Szilágyi Lenke: Bak Imre portréfotója (a művész jóvoltából)

Lenke Szilágyi, one of the most important Hungarian contemporary photographers, and Lothar Wolleh, a renowned German photographer of the 20th century, will have an exhibition of portraits of artists in Berlin.

The exhibition “Looking from the West—Looking from the East” offers a glimpse into a legendary period in the art world of Western and Eastern Europe, according to a statement by the Collegium Hungaricum Berlin (CHB), the Hungarian Cultural Institute of the German capital. The artistic attitudes and lines of force in the photos of Lenke Szilágyi, and Lothar Wolleh, who died in 1979, “vividly illustrate the response of artists from two parallel cultural spheres to the same subject in two different eras.”

In Lothar Wolleh’s portraits, the photographed artists appear as “symbols of their own creative selves” on a stylized stage created by the photographer. In Lenke Szilágyi’s “simple, artless photographs, the viewer believes to discover private people hiding behind the masks of well-known artists.”

Thus, at first glance, the photographic styles seem to represent two opposite poles of portrait photography, but the photographs still “fulfil the same mission: to represent the artist as a cultural and social symbol,” according to the exhibition, which will be on view from 9 September to 5 November.

Lothar Wolleh (1930 Berlin—1979 London) began his career as an advertising photographer in the 1960s, after which he started photographing world-famous artists. The 109 artists photographed during his career include some of the most important figures of contemporary German art, for example Gerhard Richter, Georg Baselitz, Joseph Beuys, Jean Tinguely, Christo, and László Lakner. A selection of Wolleh’s photographs of Eastern European artists will also be on show at Collegium Hungaricum Berlin.
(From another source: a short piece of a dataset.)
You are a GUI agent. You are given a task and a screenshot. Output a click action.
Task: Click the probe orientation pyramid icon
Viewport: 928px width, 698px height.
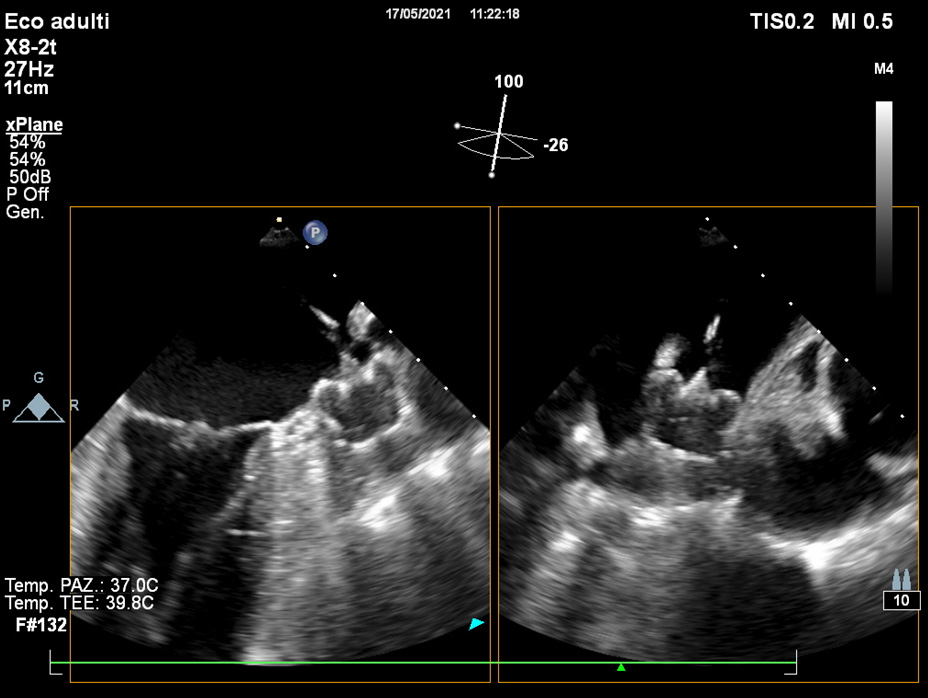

Lenke Szilágyi (born in 1959 in Debrecen) has been exhibiting regularly since graduating from the School of Fine and Applied Arts. She has worked as a photo editor, theatre and stills photographer, collaborating with theatres, and film productions. Her art photographs mainly depict important personalities of the contemporary art and cultural scene of the 1980s and 1990s, including Imre Bak, János Szirtes, János Sugár, Imre Bukta, and Géza Perneczky.